Mollusks (British spelling: molluscs) are a large and diverse phyla of invertebrate animals, featuring over 110,000 species. Their phylum name, Mollusca, means "thin-shelled," though many species lack shells entirely. Mollusks include clams, oysters, scallops, mussels, snails, squid, octopuses, slugs, nudibranchs, sea hares, and several classes of deep-sea wormlike creatures. Some mollusks — snails and slugs — have even adapted to life on land. Mollusca is one of the "Big Nine" animal phyla, alongside Porifera, Cnidaria, Platyhelminthes, Nematoda, Annelida, Arthropoda, Echinodermata, and Chordata.
For thousands of years, mollusks have been one of mankind's favorite sea creatures alongside fish and crustaceans, providing us with their meat and decorative shells. Shell middens, huge stacks of shells left by prehistoric peoples, line many the coastal zones of the world, providing important evidence about our ancestors' migration patterns and lifestyles. Some middens are tens of thousands of years old.
Mollusks include a variety of record-holders and unusual animals. There's the Colossal Squid (Mesonychoteuthis hamiltoni), the largest of all modern invertebrates, which is at least 14 m (46) feet in length, the Vampire Squid (Vampyroteuthis infernalis, lit. "vampire squid from hell"), a phylogenetic relict with characteristics of both squids and octopuses, and nudibranchs (suborder Nudibranchia), some of the most beautiful and colorful marine animals that exist. Mollusks range in size from less than 1 mm, in the case of some micromollusks, to the Colossal Squid, which is capable of killing sperm whales for prey.
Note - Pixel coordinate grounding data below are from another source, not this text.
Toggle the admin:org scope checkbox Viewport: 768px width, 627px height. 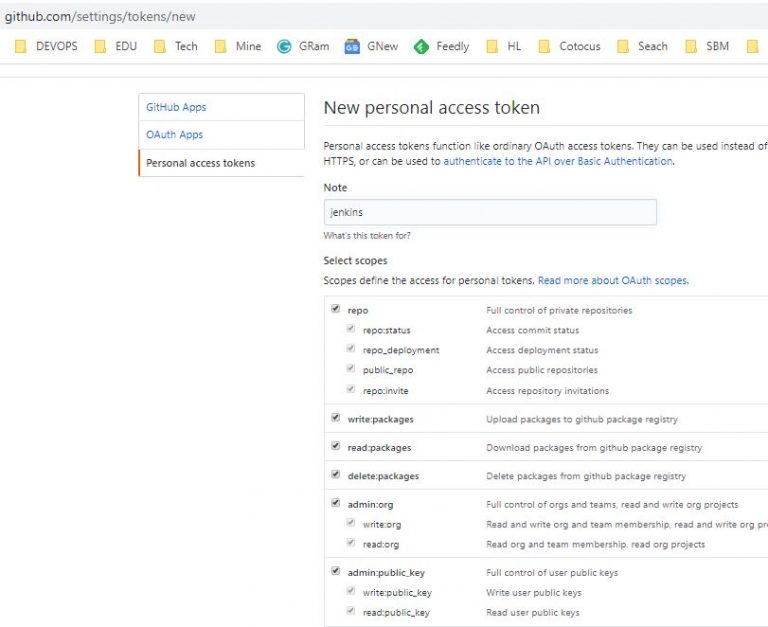pyautogui.click(x=335, y=503)
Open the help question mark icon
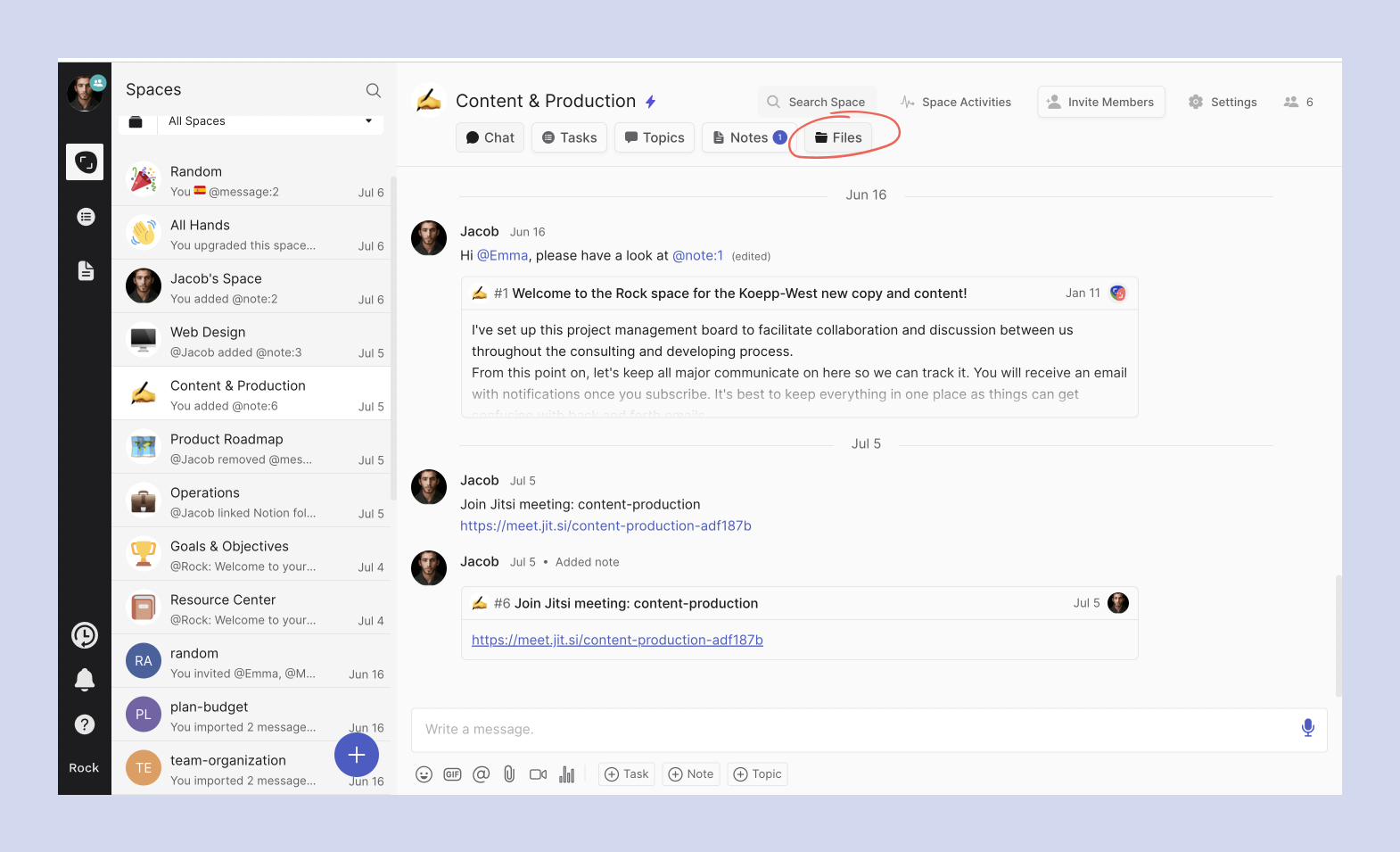 coord(85,724)
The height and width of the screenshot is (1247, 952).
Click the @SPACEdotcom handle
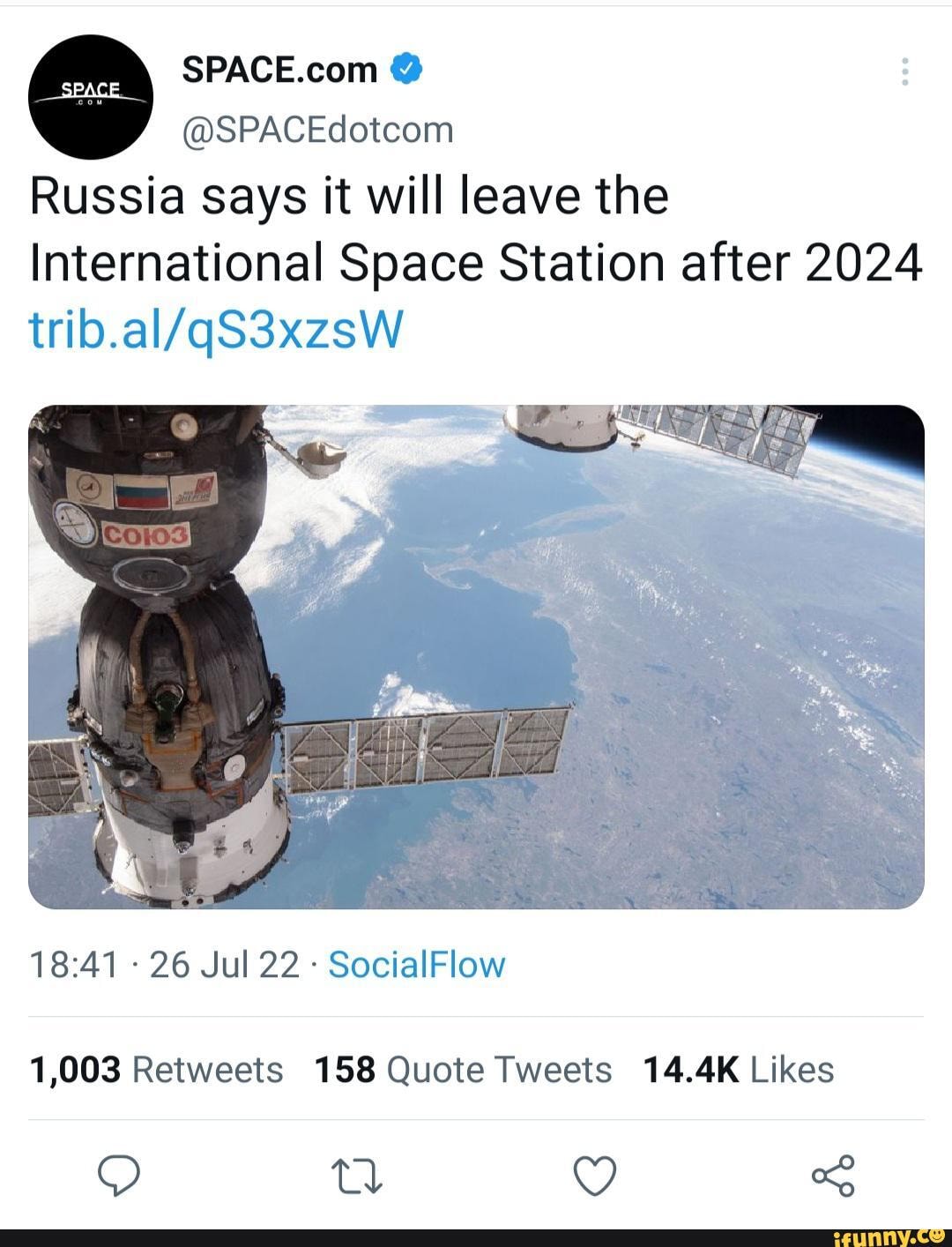(317, 130)
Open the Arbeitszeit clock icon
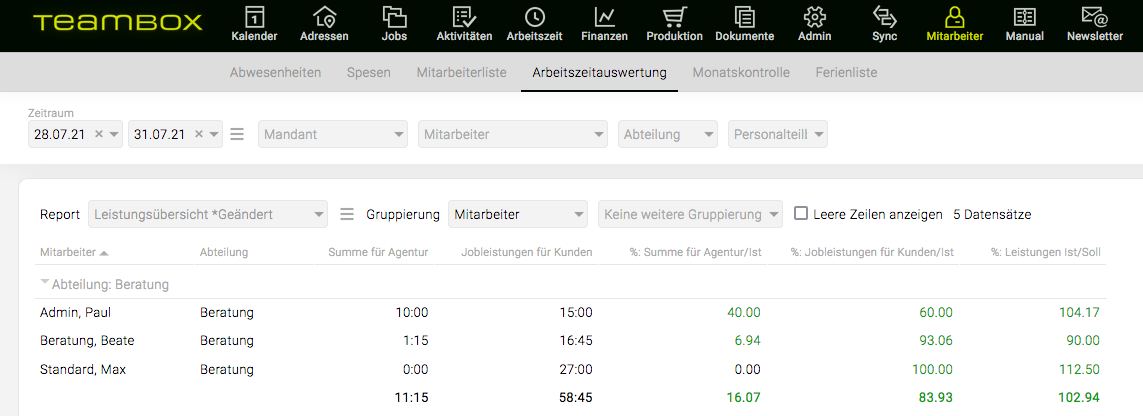Viewport: 1143px width, 416px height. (534, 16)
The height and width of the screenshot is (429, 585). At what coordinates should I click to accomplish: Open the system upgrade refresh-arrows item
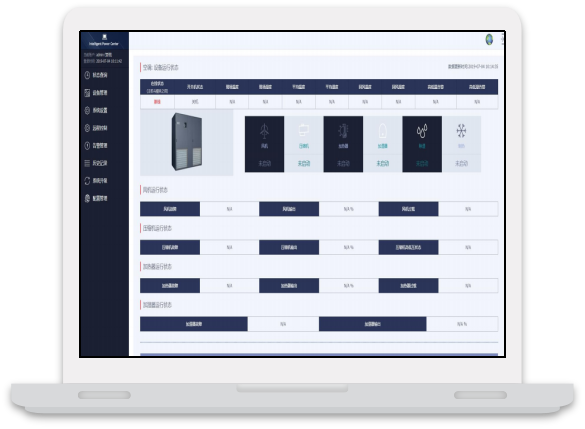tap(96, 181)
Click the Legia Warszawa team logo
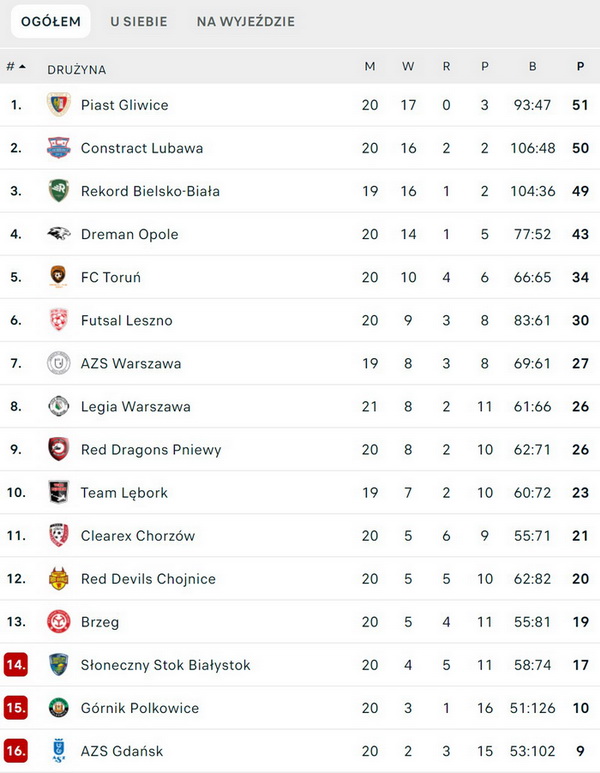Image resolution: width=600 pixels, height=773 pixels. coord(59,406)
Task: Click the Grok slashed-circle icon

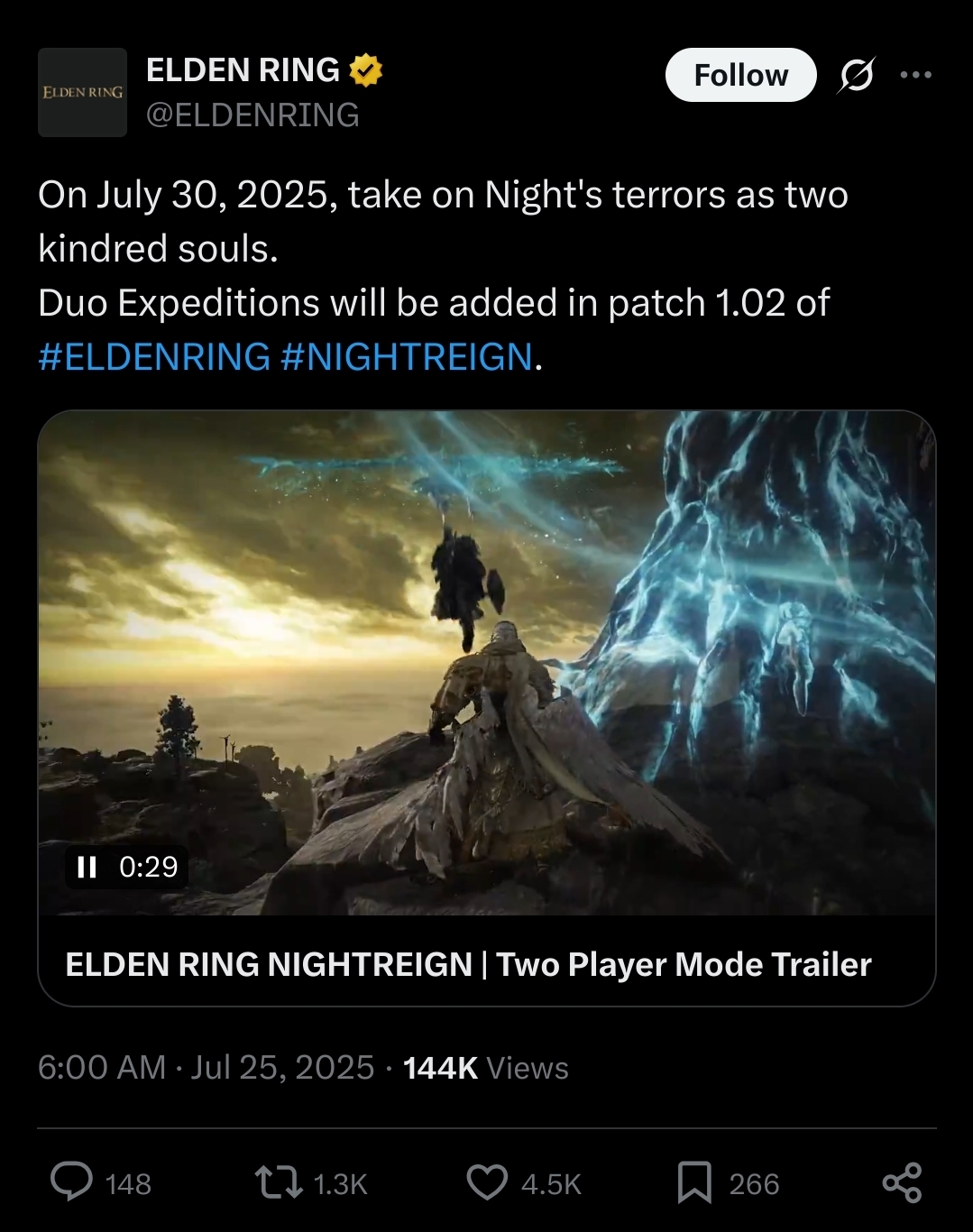Action: (856, 75)
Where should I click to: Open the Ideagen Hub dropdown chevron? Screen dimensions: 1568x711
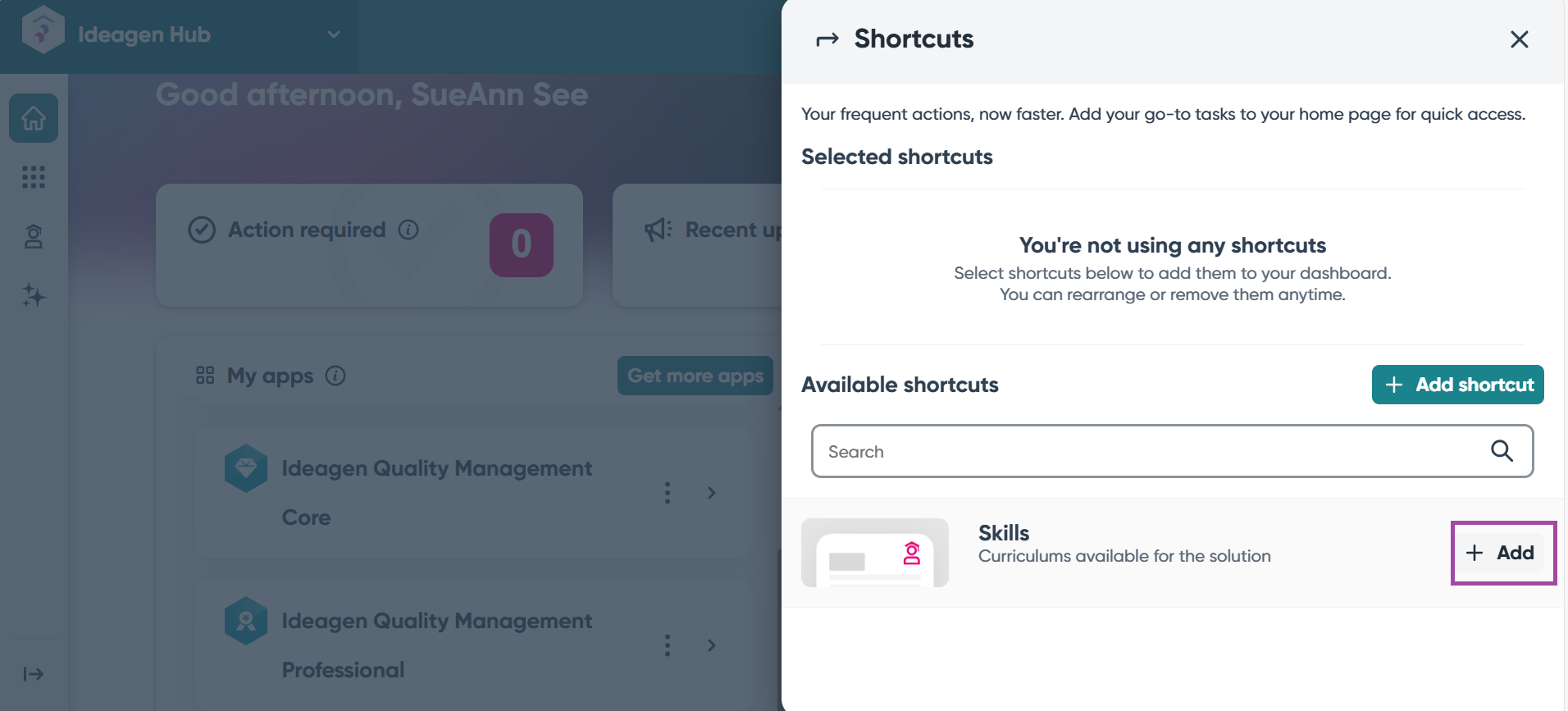[334, 34]
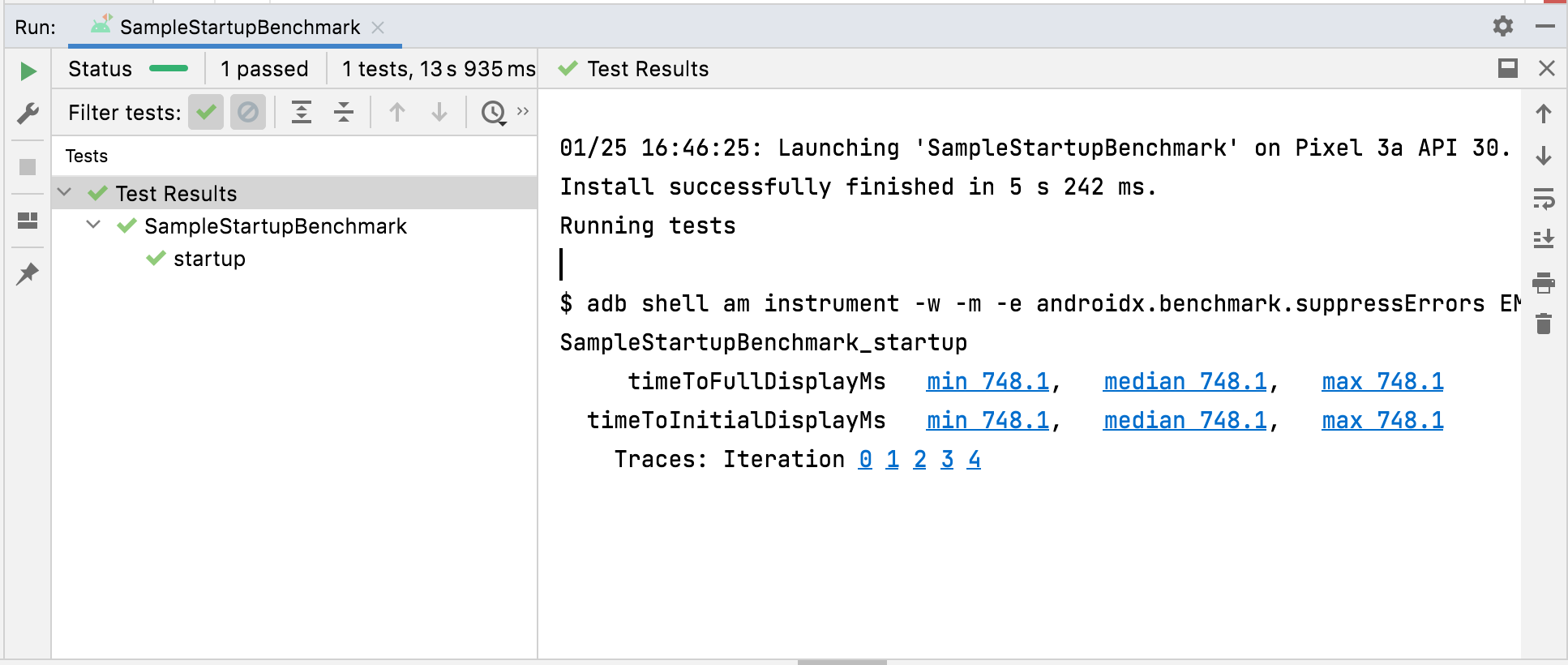
Task: Open trace Iteration 3 link
Action: coord(947,459)
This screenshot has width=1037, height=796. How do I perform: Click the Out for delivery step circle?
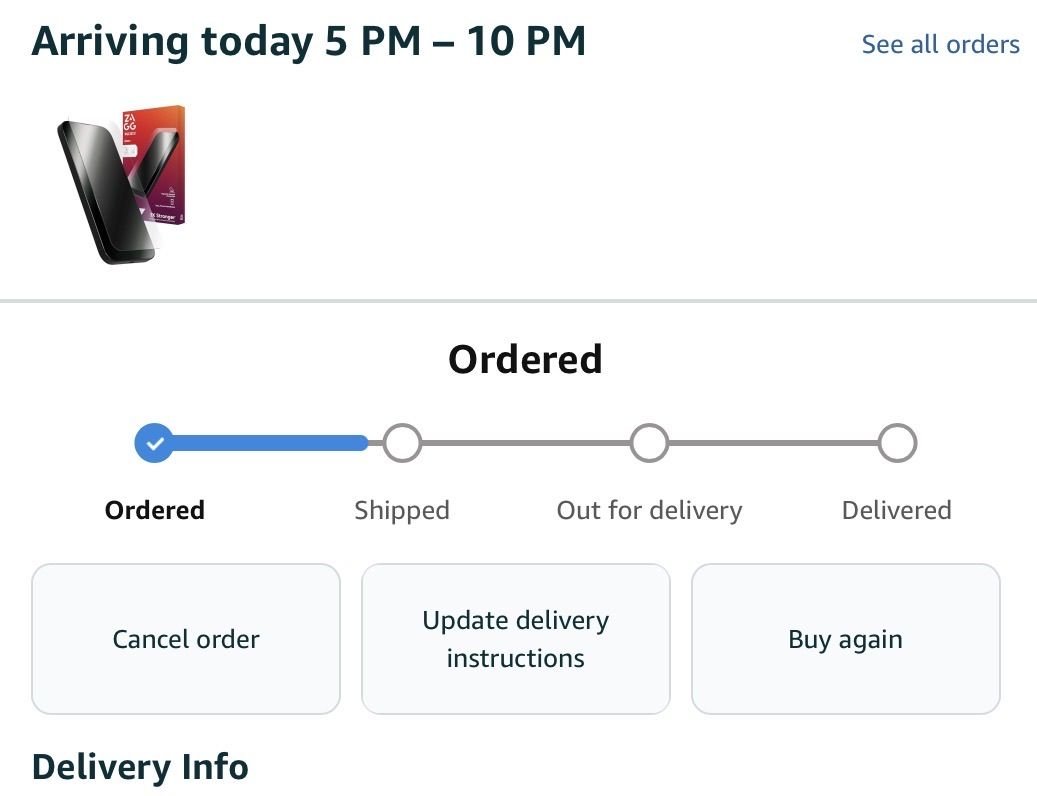(x=649, y=442)
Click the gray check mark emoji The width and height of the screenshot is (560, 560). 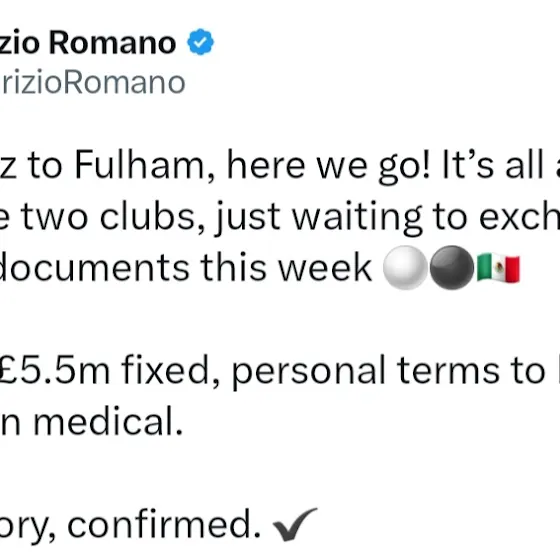(x=295, y=524)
The defining characteristics of mollusks are a muscular foot, especially obvious in the case of snails, and the mantle, a protective dorsal body wall covering the main body from the outside. Between the mantle and the main body is a mantle cavity, containing the mollusk's gills, anus, and other organs. The mantle cavity may be used as a feeding structure (bivalves), respiratory chamber (all mollusks), brood chamber (numerous), or locomotory organ (squids and some clams).